Veijo Tonlé cambodia

Tante volte non c’è bisogno di fare chissà che per dare il proprio contributo ad una giusta causa: tante volte basta infilare le gambe sotto il tavolo e scegliere qualche piatto da un menù.

Una delle cose che racconto con più entusiasmo dei miei viaggi in Asia è la scoperta di quei ristoranti gestiti da associazioni umanitarie, i cui ricavati vanno a favore di progetti di vario genere.
Quando ho visto che qualcuno di questi posti era proprio sulla mia strada non ci ho pensato un attimo, e ho deciso di andare a provare!
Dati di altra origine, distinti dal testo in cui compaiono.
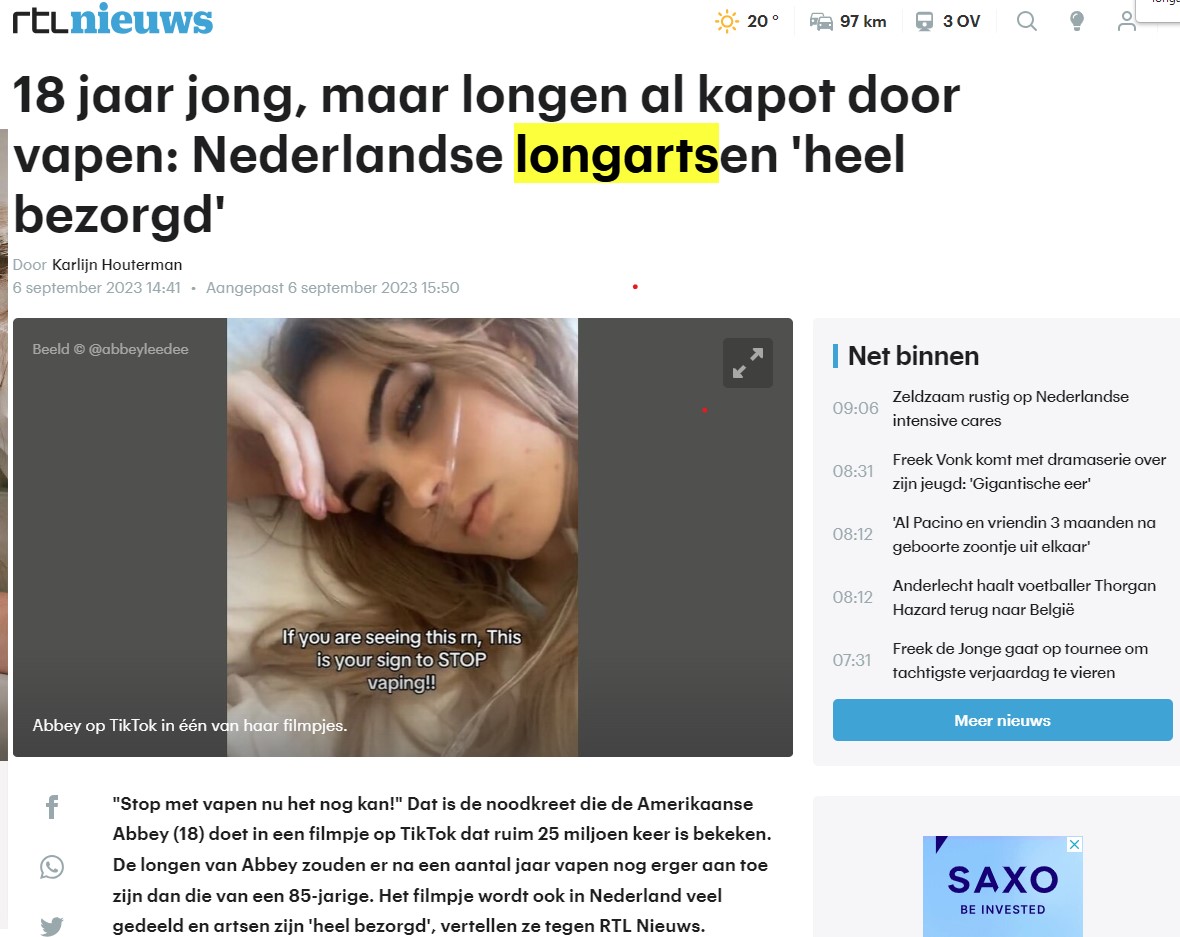Open the search magnifier icon
This screenshot has height=937, width=1180.
click(x=1026, y=21)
Ecco perché quando sono stata a Phnom Penh ho cenato in zona Riverside, al Veijo Tonlé, scovato grazie alla Lonely Planet, che dedica un intero box a questi ristoranti.

Il Veijo Tonlé, al 237 di Sisowath Quay, è una manciata di metri quadrati affacciata sul Mekong, i cui incassi supportano la NCCLA, “New Cambodian’s Children Life Association”, un’organizzazione fondata nel 2004 allo scopo di migliorare la qualità della vita dei bambini cambogiani.

Non si tratta solo di orfani, ma di bambini in generale: gran parte della popolazione cambogiana vive sotto la soglia di povertà e le famiglie non riescono ad occuparsi dei propri figli.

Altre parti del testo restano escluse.